This is quite a contrast from two years ago. When Reid-Williams refinanced in 2005, it seemed like the lender was coming to her rescue with money she needed to pay off her car and other bills. When it was too late, she read the fine print.
"What did I just do?" she recalled asking herself.
Reid-Williams, who works as an aide to the elderly and is between jobs, is far from alone.
Lenders made nearly 48,000 high-cost, risky mortgages totaling $6.54 billion in the eight-county Philadelphia area in 2005, according to the most recent detailed federal data on home loans.

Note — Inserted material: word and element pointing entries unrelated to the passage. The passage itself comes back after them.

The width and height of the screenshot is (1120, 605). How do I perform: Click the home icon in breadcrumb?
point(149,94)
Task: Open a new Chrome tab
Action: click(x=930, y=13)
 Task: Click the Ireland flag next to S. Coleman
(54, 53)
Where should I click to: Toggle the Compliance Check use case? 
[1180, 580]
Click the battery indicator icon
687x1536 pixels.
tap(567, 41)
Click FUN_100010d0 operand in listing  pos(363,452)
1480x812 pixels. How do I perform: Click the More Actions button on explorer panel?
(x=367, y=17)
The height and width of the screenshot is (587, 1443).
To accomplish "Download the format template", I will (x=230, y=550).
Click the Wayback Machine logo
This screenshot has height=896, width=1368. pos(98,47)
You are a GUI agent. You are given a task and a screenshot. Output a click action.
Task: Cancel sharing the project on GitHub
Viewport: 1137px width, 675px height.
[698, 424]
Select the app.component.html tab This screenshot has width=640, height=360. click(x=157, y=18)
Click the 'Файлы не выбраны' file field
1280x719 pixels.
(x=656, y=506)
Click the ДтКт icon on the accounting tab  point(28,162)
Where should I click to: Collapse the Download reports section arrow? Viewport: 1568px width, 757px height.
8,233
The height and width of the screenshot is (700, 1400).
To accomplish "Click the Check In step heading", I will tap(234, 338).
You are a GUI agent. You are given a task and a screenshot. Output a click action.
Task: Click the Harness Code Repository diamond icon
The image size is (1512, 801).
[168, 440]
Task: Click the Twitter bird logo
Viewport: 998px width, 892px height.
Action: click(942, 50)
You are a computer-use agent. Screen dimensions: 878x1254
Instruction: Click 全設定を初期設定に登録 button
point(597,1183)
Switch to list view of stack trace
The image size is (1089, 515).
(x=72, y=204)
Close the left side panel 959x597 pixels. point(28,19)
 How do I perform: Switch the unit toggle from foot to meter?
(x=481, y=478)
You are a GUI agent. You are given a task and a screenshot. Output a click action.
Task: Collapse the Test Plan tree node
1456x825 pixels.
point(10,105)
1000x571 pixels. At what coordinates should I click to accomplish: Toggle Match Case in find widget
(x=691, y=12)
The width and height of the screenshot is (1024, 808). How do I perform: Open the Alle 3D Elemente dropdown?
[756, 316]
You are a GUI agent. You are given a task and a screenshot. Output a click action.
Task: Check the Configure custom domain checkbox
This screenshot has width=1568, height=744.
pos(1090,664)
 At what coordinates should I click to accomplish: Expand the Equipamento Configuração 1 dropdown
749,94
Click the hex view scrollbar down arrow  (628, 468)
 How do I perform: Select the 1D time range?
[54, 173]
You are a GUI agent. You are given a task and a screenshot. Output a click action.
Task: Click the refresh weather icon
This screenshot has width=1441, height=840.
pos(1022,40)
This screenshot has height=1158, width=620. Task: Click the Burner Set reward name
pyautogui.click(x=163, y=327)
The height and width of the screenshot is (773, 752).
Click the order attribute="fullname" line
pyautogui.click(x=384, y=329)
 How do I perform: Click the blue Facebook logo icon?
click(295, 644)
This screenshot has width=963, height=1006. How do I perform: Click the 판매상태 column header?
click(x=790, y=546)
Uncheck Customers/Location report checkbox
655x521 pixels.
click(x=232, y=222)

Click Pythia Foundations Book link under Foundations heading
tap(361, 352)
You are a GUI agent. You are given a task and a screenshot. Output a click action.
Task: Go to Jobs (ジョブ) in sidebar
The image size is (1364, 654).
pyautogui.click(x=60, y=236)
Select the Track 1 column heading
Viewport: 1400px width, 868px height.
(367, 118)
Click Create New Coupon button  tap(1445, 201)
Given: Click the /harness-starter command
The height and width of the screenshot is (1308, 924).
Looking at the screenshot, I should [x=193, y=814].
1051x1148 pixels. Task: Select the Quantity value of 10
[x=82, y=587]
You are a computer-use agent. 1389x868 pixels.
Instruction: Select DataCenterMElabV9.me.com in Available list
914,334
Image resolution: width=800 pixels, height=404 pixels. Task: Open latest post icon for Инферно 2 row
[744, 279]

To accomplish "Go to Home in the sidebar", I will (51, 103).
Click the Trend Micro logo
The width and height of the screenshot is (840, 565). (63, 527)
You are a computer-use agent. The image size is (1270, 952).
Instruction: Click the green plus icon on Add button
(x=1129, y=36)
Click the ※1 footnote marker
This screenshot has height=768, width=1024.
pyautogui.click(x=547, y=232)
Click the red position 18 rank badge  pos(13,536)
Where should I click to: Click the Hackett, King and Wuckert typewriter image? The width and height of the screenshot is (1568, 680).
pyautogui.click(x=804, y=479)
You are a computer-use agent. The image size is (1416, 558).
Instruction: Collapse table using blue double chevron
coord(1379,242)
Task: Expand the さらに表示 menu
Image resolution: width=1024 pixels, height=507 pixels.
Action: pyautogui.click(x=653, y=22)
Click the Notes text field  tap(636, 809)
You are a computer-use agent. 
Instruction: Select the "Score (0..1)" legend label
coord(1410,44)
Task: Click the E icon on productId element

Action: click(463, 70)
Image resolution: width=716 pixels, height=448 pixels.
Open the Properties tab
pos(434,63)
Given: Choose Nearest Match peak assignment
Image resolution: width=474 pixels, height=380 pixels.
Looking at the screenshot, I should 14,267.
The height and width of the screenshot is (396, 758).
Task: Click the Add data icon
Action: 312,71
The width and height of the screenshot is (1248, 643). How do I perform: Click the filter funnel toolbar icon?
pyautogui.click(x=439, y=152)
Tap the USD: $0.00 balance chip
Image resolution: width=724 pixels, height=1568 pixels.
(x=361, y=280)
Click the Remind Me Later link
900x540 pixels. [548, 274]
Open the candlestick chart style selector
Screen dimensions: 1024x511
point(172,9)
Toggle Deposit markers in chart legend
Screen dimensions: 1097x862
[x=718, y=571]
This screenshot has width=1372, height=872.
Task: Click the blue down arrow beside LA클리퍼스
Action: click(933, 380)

Poor, heavily minority neighborhoods in Philadelphia were not the only hot spots for subprime-mortgage loans - those given to borrowers with shaky credit records. There was also particularly fertile ground in South Jersey. In sections of Pemberton, Winslow and Willingboro Townships, half the 2005 mortgages bore a significantly higher cost for borrowers than prime loans.
In Philadelphia's Pennsylvania suburbs, Norristown, Coatesville, Darby and Yeadon had high proportions of subprime mortgages.
Many subprime loans, including Reid-Williams', had fixed interest rates for two years, but are now resetting to adjustable market rates. That means borrowers may face a 3- to 5-percentage-point jump in their interest rates, to 11 percent or more. The average rate Friday for a 30-year fixed-rate mortgage was roughly 6.37 percent.
Nationwide, about $500 billion in so-called hybrid ARMs are scheduled to reset over the next 18 months, with an average increase in monthly payments of 30 percent, according to the investment bank JPMorgan Chase & Co.
Wayne Huber of Woodbury refinanced a hybrid ARM this month that was going to start adjusting in December. Huber found a fixed-rate loan through Allied Mortgage Group Inc., of Bala Cynwyd. He is happy about it, even though his monthly payment increased $100, to $1,337, including taxes and insurance.